**Instructions for the task:** Each line of the data below from the one holding "Given: Select the Ps tab in the header" to the one holding "Task: Click the fan fail warning icon", inclusive, is to be reproduced exactly; no other line belongs in the answer.

**Data provided:**

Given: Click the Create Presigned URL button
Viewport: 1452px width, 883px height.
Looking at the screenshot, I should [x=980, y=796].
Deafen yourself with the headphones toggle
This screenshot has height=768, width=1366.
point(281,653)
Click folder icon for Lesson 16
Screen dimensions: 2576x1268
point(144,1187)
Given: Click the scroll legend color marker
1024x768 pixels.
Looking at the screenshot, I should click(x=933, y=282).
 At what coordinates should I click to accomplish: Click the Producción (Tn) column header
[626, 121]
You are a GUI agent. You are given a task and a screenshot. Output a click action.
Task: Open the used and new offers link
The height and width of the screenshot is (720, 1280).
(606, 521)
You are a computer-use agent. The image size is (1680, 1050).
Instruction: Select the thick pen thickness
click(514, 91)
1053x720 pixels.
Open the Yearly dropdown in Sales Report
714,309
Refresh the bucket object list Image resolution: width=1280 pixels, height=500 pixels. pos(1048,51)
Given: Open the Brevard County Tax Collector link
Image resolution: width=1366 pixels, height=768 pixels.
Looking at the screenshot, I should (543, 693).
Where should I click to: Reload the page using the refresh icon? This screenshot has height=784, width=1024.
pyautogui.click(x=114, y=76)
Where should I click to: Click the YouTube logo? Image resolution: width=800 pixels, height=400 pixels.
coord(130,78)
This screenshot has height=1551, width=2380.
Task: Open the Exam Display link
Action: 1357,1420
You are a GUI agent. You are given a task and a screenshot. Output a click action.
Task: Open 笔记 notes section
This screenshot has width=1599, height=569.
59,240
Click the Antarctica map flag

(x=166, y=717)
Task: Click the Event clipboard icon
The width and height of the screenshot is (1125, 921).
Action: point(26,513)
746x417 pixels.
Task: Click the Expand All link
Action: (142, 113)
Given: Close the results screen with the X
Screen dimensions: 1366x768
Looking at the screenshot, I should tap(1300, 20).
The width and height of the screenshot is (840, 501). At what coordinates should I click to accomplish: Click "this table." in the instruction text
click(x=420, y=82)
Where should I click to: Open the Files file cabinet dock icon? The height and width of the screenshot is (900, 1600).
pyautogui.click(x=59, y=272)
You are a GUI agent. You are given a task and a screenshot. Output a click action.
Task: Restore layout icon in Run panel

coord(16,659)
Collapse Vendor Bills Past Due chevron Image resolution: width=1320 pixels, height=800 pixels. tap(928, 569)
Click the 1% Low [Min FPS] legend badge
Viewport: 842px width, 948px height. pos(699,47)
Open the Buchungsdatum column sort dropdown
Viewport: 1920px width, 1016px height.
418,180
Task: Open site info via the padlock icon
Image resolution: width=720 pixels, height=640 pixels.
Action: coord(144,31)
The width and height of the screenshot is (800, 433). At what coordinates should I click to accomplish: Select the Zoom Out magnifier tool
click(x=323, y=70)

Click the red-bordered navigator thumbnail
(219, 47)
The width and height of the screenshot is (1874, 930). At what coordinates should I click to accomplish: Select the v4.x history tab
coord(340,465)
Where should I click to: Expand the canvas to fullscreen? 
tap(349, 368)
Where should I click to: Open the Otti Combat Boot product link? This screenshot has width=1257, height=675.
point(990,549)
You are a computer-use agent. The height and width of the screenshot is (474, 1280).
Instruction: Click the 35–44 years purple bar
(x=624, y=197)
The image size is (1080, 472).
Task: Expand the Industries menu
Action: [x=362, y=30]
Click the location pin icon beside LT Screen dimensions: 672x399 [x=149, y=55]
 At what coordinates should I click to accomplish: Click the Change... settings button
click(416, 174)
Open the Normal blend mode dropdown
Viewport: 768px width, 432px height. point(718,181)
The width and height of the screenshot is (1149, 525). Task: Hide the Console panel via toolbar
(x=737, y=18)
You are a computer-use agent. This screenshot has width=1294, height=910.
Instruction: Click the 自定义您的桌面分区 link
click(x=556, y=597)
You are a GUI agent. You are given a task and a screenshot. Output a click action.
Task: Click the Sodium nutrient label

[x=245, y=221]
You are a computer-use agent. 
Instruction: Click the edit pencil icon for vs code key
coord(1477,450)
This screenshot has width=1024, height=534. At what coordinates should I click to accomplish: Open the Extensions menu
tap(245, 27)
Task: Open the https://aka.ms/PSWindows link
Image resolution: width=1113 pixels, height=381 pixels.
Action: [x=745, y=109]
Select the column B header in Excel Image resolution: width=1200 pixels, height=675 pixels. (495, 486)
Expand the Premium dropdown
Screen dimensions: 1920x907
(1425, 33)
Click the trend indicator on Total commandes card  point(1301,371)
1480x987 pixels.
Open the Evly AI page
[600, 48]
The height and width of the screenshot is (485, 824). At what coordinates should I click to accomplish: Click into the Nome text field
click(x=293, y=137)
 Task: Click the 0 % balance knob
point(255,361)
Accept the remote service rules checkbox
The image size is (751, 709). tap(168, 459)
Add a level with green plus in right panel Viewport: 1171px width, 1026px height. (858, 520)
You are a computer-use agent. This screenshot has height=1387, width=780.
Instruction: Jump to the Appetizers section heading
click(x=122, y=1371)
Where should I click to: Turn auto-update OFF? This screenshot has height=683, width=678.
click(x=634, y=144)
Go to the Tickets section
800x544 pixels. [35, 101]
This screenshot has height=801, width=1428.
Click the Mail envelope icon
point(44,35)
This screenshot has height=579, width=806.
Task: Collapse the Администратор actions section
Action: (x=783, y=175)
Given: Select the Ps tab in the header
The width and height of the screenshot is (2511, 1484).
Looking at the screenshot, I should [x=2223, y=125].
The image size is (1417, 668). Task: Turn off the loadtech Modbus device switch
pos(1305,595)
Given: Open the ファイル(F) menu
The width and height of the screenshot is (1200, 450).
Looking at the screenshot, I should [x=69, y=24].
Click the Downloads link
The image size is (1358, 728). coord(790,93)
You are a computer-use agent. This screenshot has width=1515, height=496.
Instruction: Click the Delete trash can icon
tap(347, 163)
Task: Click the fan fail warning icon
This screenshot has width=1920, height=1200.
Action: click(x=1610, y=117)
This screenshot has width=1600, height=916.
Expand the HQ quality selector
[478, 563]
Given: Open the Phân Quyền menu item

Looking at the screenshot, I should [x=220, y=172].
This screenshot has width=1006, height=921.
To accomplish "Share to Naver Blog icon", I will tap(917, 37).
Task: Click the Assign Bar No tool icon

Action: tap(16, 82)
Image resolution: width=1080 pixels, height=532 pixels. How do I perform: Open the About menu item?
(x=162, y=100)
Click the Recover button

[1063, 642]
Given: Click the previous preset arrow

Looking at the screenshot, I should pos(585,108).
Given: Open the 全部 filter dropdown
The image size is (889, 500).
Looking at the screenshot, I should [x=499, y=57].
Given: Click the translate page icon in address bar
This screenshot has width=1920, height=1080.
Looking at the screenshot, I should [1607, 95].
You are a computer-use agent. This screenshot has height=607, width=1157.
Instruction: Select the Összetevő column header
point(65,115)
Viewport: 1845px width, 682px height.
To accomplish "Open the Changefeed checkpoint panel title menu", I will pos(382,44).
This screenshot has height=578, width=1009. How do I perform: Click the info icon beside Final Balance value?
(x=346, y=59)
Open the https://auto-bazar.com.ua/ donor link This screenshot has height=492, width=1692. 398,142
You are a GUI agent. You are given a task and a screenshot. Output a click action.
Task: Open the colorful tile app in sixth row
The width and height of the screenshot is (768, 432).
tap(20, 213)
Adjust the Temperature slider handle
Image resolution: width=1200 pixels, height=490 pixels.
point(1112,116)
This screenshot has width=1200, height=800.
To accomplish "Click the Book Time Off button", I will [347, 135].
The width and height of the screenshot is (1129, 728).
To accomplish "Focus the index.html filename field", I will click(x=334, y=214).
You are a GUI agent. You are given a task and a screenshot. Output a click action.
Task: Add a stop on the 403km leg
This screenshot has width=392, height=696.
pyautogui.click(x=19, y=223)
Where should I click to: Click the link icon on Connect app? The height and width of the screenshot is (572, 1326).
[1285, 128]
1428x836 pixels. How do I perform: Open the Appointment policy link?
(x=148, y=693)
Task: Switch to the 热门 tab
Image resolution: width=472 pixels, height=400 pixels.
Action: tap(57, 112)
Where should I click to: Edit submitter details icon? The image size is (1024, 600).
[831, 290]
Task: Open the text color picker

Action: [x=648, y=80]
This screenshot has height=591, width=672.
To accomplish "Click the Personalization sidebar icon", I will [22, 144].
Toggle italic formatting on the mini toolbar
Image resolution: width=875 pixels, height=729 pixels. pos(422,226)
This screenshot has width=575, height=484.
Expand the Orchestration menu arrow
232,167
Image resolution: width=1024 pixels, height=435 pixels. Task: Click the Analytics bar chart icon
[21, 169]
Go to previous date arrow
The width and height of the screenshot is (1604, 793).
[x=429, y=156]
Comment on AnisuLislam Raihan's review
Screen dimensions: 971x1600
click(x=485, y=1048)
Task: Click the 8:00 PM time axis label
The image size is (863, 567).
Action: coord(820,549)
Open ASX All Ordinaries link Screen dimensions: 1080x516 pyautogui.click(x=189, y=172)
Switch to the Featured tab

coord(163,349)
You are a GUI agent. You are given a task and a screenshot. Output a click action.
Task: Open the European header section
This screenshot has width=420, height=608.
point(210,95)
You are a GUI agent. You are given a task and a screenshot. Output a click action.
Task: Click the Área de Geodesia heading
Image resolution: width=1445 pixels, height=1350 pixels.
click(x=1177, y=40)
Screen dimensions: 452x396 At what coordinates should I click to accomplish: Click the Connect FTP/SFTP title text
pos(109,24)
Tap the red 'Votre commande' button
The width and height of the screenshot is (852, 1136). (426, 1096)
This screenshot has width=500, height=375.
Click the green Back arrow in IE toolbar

**Task answer:**
Given: Select the Ps tab in the header
The width and height of the screenshot is (2511, 1484).
Looking at the screenshot, I should [x=2223, y=125].
The image size is (1417, 668). Task: Turn off the loadtech Modbus device switch
pos(1305,595)
Given: Open the ファイル(F) menu
The width and height of the screenshot is (1200, 450).
Looking at the screenshot, I should [x=69, y=24].
Click the Downloads link
The image size is (1358, 728). coord(790,93)
You are a computer-use agent. This screenshot has width=1515, height=496.
Instruction: Click the Delete trash can icon
tap(347, 163)
Task: Click the fan fail warning icon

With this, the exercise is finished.